## AIM OF THE TASK
Scan the entries that follow and copy out every line containing "computer".

## PROVIDED INFORMATION
┄┄┄┄┄┄┄┄┄┄┄┄┄┄┄┄┄┄┄┄

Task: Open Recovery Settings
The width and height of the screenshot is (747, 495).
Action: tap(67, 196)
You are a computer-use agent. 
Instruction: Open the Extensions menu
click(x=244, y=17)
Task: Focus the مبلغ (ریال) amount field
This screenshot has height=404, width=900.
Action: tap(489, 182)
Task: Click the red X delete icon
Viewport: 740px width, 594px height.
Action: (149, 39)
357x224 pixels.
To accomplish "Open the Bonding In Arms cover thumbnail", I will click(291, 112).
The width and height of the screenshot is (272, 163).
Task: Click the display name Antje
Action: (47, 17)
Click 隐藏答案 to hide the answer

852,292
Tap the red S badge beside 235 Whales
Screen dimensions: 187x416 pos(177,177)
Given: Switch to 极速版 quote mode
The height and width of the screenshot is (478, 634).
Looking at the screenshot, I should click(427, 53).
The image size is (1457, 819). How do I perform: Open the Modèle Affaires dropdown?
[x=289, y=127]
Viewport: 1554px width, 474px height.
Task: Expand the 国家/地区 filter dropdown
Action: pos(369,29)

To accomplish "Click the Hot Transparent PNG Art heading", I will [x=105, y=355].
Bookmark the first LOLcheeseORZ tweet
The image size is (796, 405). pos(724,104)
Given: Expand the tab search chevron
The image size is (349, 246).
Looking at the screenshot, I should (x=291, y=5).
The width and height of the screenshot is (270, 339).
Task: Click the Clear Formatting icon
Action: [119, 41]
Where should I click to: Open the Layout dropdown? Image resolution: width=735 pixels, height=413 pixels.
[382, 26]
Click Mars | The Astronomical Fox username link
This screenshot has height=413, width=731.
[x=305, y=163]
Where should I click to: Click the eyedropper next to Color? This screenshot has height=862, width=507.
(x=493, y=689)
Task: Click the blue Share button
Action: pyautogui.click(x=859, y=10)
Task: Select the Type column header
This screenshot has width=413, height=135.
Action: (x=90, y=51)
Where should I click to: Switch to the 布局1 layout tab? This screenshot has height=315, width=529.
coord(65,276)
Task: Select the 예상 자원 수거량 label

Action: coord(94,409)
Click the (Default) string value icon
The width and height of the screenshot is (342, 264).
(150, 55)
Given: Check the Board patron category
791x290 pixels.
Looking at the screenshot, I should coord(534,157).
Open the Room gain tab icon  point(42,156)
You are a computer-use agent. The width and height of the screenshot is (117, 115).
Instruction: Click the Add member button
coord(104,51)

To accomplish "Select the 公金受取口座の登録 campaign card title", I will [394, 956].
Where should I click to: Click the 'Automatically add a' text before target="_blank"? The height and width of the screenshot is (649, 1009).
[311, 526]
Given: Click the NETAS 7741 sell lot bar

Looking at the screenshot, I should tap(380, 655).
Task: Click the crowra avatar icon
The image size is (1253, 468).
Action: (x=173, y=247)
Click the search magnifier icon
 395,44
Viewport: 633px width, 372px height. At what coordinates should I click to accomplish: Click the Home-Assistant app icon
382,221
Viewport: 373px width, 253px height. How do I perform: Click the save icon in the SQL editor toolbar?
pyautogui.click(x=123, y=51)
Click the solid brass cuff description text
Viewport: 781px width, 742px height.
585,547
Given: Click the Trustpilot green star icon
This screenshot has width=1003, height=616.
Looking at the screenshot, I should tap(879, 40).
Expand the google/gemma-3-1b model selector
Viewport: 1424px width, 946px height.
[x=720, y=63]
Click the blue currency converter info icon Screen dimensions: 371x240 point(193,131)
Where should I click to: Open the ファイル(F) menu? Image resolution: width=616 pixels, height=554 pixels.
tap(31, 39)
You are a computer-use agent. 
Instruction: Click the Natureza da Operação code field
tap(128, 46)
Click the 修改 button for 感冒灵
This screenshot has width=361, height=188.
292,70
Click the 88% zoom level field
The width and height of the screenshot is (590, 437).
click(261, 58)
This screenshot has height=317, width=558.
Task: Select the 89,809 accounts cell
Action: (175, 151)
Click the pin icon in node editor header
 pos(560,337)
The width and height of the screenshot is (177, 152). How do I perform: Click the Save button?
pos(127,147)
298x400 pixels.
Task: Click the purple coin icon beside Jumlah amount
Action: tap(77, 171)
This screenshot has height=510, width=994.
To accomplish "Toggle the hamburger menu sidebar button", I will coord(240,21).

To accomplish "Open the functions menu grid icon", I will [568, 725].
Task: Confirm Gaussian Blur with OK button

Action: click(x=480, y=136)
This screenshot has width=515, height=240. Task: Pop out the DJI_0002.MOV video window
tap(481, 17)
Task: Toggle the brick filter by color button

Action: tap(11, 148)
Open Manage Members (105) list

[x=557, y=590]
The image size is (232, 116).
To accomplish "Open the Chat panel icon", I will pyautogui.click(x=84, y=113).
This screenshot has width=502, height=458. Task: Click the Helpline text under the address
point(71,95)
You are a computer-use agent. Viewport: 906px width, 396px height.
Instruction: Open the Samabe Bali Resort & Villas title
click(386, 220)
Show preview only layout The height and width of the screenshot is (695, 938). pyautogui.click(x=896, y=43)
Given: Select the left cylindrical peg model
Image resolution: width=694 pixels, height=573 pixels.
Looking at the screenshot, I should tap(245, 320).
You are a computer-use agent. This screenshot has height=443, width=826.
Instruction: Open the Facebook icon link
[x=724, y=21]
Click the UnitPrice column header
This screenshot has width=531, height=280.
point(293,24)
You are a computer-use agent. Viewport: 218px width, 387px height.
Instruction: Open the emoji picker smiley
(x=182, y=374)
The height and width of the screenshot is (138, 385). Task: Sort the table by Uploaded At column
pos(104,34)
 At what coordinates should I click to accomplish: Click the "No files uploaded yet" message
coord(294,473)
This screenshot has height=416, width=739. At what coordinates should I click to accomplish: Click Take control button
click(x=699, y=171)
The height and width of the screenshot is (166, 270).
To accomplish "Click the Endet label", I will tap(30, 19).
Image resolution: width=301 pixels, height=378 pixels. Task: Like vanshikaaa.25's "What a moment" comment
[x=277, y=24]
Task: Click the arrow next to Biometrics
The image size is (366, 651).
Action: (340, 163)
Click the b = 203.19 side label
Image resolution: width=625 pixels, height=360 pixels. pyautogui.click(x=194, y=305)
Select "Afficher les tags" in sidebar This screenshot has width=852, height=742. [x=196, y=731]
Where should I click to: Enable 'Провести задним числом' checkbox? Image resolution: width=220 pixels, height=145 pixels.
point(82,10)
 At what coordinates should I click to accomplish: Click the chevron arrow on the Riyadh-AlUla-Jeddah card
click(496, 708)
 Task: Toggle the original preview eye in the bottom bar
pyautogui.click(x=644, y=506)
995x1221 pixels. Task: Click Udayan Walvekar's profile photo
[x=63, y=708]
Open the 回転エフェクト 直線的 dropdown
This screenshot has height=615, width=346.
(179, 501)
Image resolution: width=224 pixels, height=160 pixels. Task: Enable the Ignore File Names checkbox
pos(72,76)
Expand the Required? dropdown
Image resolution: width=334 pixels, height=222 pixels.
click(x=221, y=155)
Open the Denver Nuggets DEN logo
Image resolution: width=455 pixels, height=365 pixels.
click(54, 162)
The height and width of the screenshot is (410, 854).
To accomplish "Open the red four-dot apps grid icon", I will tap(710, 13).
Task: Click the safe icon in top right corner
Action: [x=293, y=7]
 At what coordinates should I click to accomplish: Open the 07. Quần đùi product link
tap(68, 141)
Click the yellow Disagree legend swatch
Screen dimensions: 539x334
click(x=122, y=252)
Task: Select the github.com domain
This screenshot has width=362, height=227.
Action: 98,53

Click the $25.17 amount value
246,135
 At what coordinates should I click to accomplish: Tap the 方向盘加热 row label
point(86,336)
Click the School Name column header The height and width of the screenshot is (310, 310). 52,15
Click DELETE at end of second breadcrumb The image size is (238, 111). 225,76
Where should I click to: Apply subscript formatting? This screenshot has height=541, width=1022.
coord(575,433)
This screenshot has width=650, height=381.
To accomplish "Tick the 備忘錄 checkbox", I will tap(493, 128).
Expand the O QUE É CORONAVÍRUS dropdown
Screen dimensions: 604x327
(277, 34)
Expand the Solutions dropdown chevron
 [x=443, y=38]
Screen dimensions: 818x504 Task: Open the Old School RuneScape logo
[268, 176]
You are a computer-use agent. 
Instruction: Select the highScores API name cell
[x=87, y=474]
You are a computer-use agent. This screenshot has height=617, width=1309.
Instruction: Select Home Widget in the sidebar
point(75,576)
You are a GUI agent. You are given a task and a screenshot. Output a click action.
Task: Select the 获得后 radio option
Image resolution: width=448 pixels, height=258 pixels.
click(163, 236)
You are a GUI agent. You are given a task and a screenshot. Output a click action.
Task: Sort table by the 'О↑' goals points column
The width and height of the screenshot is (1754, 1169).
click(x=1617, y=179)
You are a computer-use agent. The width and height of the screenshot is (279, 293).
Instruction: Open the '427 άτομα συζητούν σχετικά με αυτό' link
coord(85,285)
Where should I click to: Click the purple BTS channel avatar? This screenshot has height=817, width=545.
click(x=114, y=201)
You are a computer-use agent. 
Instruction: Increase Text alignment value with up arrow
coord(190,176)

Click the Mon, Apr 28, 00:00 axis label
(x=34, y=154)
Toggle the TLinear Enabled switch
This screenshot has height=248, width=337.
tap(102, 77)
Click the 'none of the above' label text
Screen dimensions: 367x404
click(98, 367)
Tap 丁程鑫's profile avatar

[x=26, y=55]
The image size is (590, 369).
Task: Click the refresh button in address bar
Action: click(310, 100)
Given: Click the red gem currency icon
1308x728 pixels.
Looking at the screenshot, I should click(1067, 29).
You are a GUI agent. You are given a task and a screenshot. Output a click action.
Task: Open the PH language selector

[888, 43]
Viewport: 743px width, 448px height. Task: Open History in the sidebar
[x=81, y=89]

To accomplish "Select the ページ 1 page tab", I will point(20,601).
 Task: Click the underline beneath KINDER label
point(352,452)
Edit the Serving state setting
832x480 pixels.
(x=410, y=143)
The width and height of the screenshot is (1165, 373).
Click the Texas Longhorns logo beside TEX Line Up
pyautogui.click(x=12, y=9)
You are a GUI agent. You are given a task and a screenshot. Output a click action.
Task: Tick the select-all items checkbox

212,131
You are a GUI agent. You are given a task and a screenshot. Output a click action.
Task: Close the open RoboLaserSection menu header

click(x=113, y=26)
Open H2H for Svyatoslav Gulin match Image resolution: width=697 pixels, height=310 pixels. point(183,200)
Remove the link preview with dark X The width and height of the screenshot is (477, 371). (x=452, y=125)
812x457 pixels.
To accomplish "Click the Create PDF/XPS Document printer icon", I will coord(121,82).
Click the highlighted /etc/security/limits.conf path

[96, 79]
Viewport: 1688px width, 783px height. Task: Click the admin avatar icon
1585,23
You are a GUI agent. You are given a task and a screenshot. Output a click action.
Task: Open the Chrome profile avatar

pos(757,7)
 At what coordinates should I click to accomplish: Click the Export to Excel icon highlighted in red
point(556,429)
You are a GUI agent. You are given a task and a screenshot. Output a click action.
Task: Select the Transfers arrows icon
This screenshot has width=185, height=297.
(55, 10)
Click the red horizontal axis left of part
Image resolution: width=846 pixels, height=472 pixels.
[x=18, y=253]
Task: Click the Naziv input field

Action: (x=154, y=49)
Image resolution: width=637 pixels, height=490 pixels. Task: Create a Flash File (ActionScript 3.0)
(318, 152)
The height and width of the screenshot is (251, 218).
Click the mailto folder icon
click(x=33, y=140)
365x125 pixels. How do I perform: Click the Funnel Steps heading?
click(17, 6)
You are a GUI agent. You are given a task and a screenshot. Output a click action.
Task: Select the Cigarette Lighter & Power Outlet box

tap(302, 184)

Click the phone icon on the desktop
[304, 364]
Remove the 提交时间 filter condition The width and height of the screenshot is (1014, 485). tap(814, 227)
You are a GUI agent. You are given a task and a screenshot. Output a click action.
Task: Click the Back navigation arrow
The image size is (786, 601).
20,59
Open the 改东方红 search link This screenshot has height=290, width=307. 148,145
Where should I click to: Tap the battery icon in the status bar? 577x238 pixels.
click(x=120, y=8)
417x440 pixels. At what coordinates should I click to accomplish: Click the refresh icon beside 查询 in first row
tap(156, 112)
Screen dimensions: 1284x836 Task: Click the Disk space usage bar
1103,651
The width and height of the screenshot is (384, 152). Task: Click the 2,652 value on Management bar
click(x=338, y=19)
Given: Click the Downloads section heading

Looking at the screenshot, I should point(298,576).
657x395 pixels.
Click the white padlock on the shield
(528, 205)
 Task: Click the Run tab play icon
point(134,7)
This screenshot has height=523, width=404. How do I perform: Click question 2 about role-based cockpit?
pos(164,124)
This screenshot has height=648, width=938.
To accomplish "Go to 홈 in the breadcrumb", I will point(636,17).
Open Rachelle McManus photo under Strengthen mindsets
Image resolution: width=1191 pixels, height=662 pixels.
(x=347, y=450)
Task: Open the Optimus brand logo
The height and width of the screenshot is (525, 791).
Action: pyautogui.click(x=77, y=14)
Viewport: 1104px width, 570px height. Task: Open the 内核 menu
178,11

┄┄┄┄┄┄┄┄┄┄┄┄┄┄┄┄┄┄┄┄

## FINAL ANSWER
You are a computer-use agent. 
You are a computer-use agent. The width and height of the screenshot is (117, 115).
You are a computer-use agent. 
You are a computer-use agent. Viewport: 906px width, 396px height.
You are a computer-use agent. This screenshot has height=443, width=826.
You are a computer-use agent. Viewport: 218px width, 387px height.
You are a computer-use agent. 
You are a computer-use agent. This screenshot has height=617, width=1309.
You are a computer-use agent. The width and height of the screenshot is (279, 293).
You are a computer-use agent. 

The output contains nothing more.